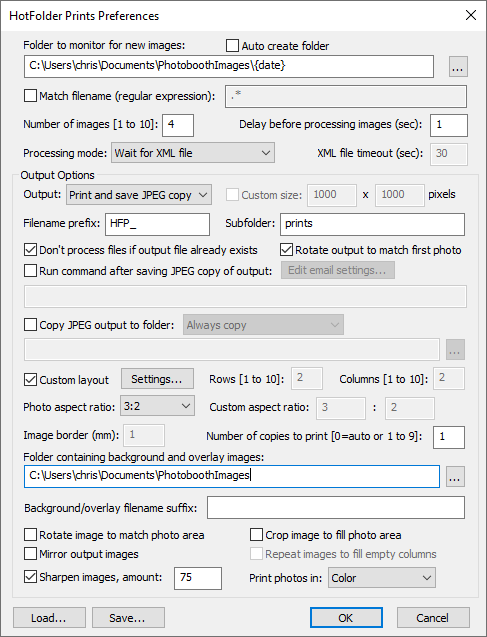Image resolution: width=487 pixels, height=637 pixels.
Task: Browse for folder to monitor for new images
Action: point(458,67)
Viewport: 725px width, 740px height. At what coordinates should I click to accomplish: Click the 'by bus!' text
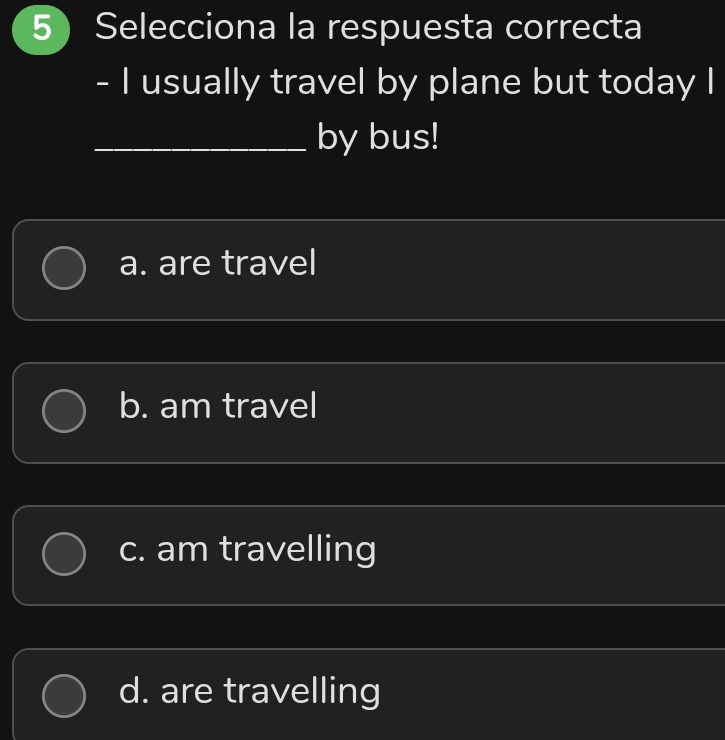[378, 137]

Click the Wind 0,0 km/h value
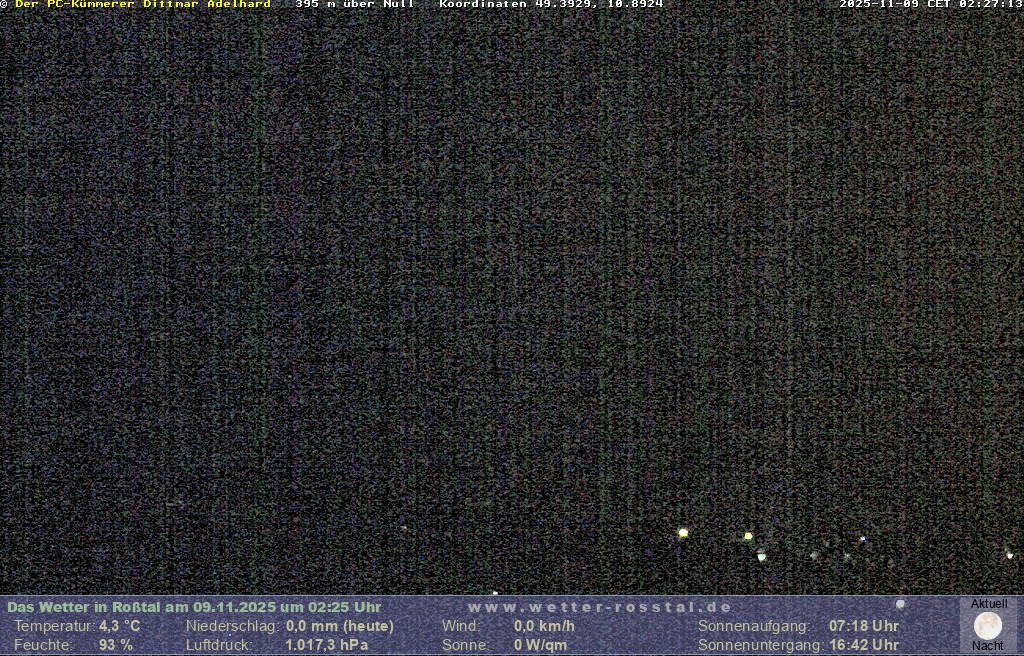pyautogui.click(x=544, y=626)
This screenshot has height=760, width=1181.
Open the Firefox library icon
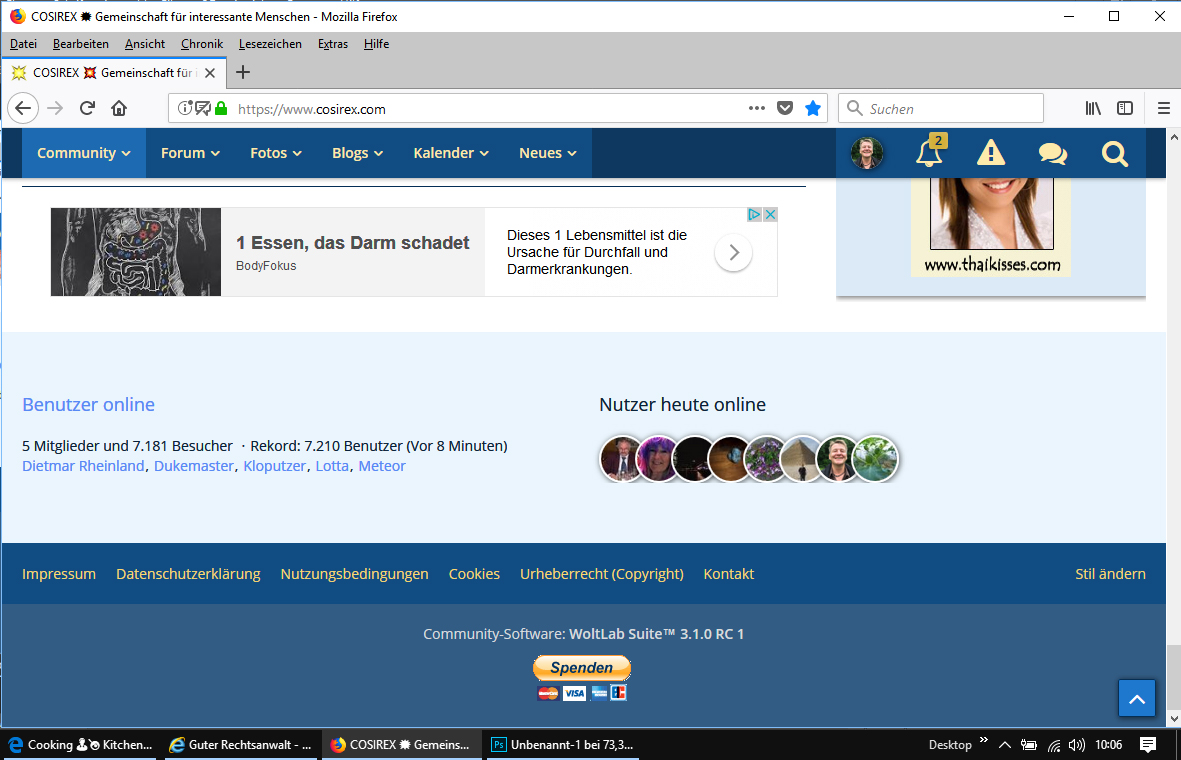[1093, 109]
□ □ □
§ **ASSIGNMENT**
Leave the pictures out. Output exactly, and only, the lines from the one with "Viewport: 725px width, 740px" through the last line of the listing above, both included.

§ **FINISHED EXERCISE**
Viewport: 725px width, 740px height. At what coordinates should I click to accomplish: Click the 'by bus!' text
[378, 137]

Click the Wind 0,0 km/h value
pyautogui.click(x=544, y=626)
This screenshot has height=760, width=1181.
Open the Firefox library icon
[1093, 109]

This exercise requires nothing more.